(REQUIREMENTS)
1/ Quote the court excerpt on the typewriter retaliation claim word for word, beginning at the words "Thereafter, on May" and stopping after "withdraw his grievance.".
2/ In the court excerpt on the typewriter retaliation claim, what number was assigned to the grievance Plaintiff filed on May 26, 2015?
3/ Carry on the court excerpt on the typewriter retaliation claim, picking up right after its final sentence.
## begin SELECTED EXCERPT
Thereafter, on May 26, 2015, Plaintiff filed Grievance Number 558759 against Defendants Friedline, Anderson, Baummer, and Marino for their actions during Plaintiff's cell search on May 16, 2015. Id. at ¶ 23. In response to his grievance, Plaintiff claims Lieutenant Haggerty ordered a release of the typewriter back to Plaintiff. Id. at ¶ 24. However, when Plaintiff went to the clerk's office to retrieve his typewriter, Plaintiff alleges Defendant Bertolini demanded that Plaintiff signoff and withdraw his grievance against the aforementioned Defendants. Id. at ¶¶ 26-29. When Plaintiff declined to withdraw his grievance, Defendant Bertolini allegedly "snatched" the typewriter off Plaintiff and did not permit Plaintiff to take the typewriter back to his cell. Plaintiff believes Defendant Bertolini's actions were in retaliation for Plaintiff's refusal to withdraw his grievance.
B. Retaliation
It is well-settled that "[g]overnment actions, which standing alone, do not violate the Constitution, may nonetheless by constitutional torts if motivated in substantial part by a desire to punish an individual for exercise of a constitutional right." Mitchell v. Horn, 318 F.3d 523, 530 (3d Cir. 2003) quoting Allah v. Seiverling, 229 F.3d 220, 224-24 (3d Cir. 2000).
## end SELECTED EXCERPT
## begin EXCERPTED DATA
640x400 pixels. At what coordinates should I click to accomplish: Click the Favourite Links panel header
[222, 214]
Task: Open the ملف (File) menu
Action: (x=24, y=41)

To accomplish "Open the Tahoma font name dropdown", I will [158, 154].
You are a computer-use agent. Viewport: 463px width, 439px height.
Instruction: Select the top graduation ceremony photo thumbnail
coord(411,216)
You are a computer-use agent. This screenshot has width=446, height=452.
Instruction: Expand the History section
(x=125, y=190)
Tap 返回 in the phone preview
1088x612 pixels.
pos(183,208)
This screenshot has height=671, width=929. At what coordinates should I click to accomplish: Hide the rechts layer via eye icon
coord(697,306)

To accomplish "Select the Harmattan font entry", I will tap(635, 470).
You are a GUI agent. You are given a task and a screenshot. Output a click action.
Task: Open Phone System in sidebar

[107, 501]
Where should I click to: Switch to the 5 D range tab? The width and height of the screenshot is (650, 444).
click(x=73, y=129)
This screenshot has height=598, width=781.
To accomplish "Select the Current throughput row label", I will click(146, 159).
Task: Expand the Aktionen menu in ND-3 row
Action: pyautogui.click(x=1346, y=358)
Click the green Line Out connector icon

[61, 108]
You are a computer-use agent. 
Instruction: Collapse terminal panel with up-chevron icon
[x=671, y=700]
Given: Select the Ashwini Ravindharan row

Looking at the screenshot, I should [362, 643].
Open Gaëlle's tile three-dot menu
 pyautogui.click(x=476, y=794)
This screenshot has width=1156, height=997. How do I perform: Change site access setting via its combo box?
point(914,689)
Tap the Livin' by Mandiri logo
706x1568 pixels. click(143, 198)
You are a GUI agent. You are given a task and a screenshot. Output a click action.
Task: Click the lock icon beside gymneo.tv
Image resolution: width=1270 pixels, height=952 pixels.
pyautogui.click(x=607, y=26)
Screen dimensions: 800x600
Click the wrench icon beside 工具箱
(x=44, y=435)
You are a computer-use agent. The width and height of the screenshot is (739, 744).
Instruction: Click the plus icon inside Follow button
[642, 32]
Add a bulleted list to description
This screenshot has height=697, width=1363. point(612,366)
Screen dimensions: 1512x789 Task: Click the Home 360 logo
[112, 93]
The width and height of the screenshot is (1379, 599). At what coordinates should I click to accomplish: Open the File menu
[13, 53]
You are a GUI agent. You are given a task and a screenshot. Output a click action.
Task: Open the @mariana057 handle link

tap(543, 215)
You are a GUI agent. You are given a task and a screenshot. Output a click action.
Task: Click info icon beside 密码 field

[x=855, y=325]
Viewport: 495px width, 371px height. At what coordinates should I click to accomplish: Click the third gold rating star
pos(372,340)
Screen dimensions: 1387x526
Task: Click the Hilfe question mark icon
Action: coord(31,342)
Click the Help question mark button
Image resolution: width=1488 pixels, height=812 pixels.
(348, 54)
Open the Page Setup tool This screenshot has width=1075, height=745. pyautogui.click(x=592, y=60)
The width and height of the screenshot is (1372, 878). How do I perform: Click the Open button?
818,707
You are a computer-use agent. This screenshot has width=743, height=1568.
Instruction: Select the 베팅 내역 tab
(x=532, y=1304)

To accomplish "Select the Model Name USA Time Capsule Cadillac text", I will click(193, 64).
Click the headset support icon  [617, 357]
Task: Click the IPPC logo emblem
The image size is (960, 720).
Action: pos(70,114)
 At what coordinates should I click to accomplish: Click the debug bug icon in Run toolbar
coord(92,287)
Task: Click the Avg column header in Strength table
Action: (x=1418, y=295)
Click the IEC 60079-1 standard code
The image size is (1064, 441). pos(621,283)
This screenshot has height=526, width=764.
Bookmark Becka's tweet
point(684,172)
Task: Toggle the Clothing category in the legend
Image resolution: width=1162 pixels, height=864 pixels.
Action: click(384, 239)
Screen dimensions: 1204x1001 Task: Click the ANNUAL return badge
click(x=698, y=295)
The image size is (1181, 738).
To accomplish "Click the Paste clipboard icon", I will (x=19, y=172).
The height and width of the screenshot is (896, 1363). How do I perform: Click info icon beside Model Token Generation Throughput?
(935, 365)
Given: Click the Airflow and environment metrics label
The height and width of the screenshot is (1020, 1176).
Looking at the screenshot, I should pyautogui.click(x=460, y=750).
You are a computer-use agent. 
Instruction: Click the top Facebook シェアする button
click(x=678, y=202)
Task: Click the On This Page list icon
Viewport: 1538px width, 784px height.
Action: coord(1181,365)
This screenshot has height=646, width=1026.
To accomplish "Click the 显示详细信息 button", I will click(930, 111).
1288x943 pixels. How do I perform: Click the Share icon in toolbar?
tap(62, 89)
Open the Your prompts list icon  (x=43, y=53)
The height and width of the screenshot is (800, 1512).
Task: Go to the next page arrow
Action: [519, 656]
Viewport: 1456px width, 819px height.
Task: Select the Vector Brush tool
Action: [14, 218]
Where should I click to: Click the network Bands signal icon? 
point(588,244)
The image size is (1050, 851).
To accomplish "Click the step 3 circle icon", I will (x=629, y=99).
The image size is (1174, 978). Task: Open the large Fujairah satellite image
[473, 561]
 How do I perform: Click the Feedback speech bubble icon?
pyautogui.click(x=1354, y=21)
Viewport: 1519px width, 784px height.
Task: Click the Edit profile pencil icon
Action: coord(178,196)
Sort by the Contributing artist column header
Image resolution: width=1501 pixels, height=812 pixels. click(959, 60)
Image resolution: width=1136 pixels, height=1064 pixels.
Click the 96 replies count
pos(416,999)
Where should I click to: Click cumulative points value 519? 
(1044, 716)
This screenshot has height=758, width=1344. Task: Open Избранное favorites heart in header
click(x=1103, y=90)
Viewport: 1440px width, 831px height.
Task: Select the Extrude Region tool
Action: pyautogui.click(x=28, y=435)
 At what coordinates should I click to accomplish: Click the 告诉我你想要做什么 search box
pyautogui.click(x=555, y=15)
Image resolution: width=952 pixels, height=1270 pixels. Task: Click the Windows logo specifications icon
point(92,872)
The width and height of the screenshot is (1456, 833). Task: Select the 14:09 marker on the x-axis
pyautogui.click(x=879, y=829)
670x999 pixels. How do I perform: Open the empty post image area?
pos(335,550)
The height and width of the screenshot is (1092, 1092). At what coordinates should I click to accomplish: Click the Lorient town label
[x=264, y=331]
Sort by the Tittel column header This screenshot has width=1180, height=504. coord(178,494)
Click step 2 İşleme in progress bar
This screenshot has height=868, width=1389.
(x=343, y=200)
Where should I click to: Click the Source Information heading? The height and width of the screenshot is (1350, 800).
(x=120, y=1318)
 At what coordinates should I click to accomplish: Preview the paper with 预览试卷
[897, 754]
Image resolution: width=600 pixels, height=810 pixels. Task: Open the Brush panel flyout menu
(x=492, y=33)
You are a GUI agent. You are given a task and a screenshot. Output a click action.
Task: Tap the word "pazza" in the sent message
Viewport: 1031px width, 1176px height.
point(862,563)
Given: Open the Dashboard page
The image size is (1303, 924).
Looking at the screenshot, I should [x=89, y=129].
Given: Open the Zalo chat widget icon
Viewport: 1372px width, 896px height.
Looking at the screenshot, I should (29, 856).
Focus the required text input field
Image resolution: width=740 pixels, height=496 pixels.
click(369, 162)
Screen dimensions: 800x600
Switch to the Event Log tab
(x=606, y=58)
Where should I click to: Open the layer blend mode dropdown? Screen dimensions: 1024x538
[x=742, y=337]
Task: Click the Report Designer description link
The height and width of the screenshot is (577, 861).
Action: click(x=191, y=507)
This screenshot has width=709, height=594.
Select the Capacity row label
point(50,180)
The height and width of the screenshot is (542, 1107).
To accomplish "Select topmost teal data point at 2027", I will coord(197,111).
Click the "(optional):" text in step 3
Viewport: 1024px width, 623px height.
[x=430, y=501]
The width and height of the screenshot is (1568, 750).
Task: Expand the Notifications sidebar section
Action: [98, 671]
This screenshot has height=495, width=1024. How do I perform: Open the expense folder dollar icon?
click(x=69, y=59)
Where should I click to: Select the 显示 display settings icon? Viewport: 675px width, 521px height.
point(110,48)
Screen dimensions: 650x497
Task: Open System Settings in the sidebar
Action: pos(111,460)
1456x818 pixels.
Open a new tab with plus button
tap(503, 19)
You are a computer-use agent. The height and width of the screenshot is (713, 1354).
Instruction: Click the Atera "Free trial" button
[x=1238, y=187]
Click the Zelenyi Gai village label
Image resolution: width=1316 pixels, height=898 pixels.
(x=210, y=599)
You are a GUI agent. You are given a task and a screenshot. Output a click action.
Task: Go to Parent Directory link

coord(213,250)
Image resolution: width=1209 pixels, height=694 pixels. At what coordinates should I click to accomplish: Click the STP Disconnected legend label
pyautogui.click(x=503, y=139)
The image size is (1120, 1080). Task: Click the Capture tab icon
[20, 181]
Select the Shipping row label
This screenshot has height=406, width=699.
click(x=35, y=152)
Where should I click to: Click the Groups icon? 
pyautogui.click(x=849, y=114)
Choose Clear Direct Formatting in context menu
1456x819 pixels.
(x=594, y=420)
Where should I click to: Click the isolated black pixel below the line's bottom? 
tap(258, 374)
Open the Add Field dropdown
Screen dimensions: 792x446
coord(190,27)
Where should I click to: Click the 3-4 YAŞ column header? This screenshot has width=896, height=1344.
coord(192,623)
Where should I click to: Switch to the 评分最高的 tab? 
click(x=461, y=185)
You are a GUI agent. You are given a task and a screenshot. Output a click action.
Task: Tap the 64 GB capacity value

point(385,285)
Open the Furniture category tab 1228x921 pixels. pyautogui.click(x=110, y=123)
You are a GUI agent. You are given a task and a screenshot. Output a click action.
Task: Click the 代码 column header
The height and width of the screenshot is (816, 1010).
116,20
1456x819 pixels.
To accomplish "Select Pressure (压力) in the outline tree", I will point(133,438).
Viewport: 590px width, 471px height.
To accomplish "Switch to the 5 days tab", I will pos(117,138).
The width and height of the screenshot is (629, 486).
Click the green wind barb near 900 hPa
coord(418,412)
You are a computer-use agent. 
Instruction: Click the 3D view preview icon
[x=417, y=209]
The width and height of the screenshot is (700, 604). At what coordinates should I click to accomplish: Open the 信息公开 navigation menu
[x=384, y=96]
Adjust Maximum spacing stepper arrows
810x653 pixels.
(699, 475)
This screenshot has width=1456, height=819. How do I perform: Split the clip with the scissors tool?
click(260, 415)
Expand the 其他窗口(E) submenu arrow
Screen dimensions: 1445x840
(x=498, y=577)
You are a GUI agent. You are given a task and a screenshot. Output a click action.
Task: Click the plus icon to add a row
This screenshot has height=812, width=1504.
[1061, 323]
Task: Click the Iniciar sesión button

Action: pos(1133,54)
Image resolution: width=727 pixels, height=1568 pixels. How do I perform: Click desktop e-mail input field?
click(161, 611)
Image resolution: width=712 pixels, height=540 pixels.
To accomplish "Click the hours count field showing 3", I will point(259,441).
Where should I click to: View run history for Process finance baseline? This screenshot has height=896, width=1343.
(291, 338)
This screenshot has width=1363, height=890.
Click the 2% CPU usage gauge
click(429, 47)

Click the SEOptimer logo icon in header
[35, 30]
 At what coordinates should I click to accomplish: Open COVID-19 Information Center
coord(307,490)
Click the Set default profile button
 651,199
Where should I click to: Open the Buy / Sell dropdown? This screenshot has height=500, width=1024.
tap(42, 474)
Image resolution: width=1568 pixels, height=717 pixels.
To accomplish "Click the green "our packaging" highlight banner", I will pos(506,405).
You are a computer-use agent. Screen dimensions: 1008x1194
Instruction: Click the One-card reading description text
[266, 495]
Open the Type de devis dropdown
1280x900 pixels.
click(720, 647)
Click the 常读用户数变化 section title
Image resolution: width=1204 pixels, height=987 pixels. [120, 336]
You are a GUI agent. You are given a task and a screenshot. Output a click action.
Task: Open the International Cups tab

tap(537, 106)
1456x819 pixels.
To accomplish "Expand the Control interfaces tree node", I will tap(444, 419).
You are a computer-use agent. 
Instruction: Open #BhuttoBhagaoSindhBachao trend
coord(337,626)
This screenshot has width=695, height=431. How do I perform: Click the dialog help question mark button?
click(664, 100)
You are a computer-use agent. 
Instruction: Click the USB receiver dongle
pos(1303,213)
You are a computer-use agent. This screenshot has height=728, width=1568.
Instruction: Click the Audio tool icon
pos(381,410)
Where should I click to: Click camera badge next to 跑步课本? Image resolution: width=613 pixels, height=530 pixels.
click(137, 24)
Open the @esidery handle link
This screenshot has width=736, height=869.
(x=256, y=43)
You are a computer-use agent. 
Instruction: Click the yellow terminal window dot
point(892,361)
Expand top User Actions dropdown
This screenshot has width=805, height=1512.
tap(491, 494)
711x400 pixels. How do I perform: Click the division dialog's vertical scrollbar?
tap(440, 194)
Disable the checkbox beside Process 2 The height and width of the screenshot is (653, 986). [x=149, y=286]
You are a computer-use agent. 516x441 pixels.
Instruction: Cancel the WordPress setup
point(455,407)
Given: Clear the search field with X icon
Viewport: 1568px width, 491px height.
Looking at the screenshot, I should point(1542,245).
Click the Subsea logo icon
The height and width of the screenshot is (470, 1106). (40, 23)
## end EXCERPTED DATA
(FINAL RESULTS)
1/
Thereafter, on May 26, 2015, Plaintiff filed Grievance Number 558759 against Defendants Friedline, Anderson, Baummer, and Marino for their actions during Plaintiff's cell search on May 16, 2015. Id. at ¶ 23. In response to his grievance, Plaintiff claims Lieutenant Haggerty ordered a release of the typewriter back to Plaintiff. Id. at ¶ 24. However, when Plaintiff went to the clerk's office to retrieve his typewriter, Plaintiff alleges Defendant Bertolini demanded that Plaintiff signoff and withdraw his grievance against the aforementioned Defendants. Id. at ¶¶ 26-29. When Plaintiff declined to withdraw his grievance, Defendant Bertolini allegedly "snatched" the typewriter off Plaintiff and did not permit Plaintiff to take the typewriter back to his cell. Plaintiff believes Defendant Bertolini's actions were in retaliation for Plaintiff's refusal to withdraw his grievance.

2/ Grievance Number 558759

3/
In order to state a prima facie case of retaliation, a prisoner plaintiff must show:
1) The conduct in which he was engaged was constitutionally protected;Carter v. McGrady, 292 F.3d 152, 157-58 (3d Cir. 2002) quoting Rauser v. Horn, 241 F.3d 330, 333 (3d Cir. 2001). It is Plaintiff's burden to establish the three elements of a prima facie retaliation claim.
2) He suffered "adverse action" at the hands of prison officials; and
3) His constitutionally protected conduct was a substantial or motivating factor in the decisions to discipline him.
The filing of grievances or a lawsuit satisfies the constitutionally protected conduct prong of a retaliation claim. Rauser, 241 F.3d at 333; Milhouse v. Carlson, 652 F.2d 371, 373-74 (3d Cir. 1981).
To show the "adverse action" necessary to fulfill the second prong, the prisoner plaintiff must demonstrate that defendants' action were "sufficient to deter a person of ordinary firmness from exercising his [constitutional] rights." Allah v. Al-Hafeez, 208 F.Supp.2d 520, 535 (E.D. Pa. 2002) quoting Allah v. Seiverling, 229 F.3d at 225.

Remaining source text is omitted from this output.